“Quien sabe de dolor, todo lo sabe”
― Dante Alighieri
Fruto es el canto y semilla el dolor; la poesía de Emily Dickinson dialoga con la naturaleza y también la expresa para revelar la grácil belleza con la que se erige la eternidad.
Una existencia confinada al silencio de la feminidad y la soltería la facultan para la impasibilidad que conduce a la iluminación, también a la pena que compensa a borbotones la poesía como forma de vida.
Poco apta para este mundo inventa y habita otro. Fauna y flora son los camaradas y cómplices de esta “flor inútil”. Figuras y símiles exquisitos que distinguen su poesía, junto a su su capacidad de volver contundente lo delicado, exhalando y despidiendo la fragancia intoxicante de la muerte.

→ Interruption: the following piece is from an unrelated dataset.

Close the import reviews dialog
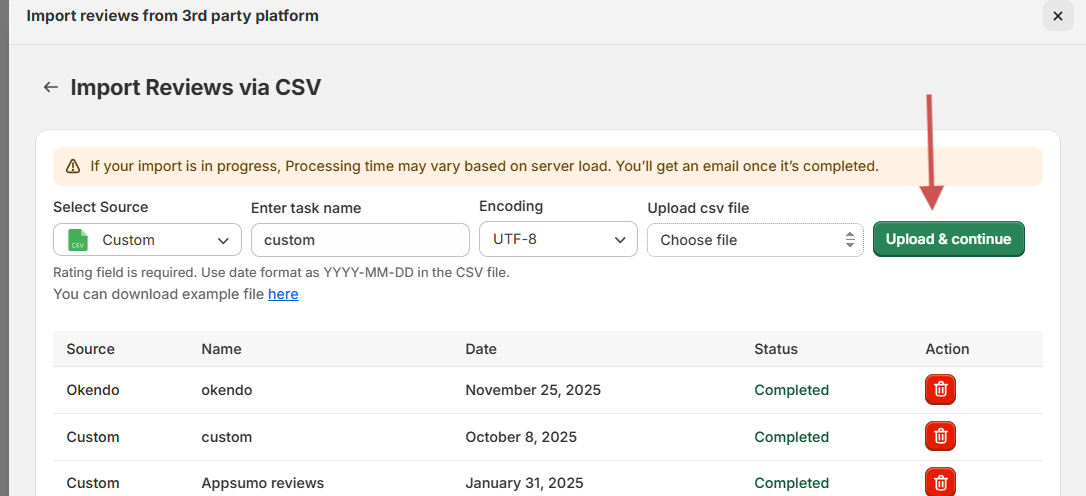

Siempre elevada, traza su propio camino hacia la ascensión, definiendo y reapropiando el Cielo. Como toda sibila, media con su don entre dioses y hombres, escuchando y traduciendo la anunciación.
Nunca oruga, siempre mariposa, su poesía es testimonio inmejorable de una metamorfosis interna que la llevó de la vida a la tumba; y de ahí a la eternidad y la gloria. No la dejen ir.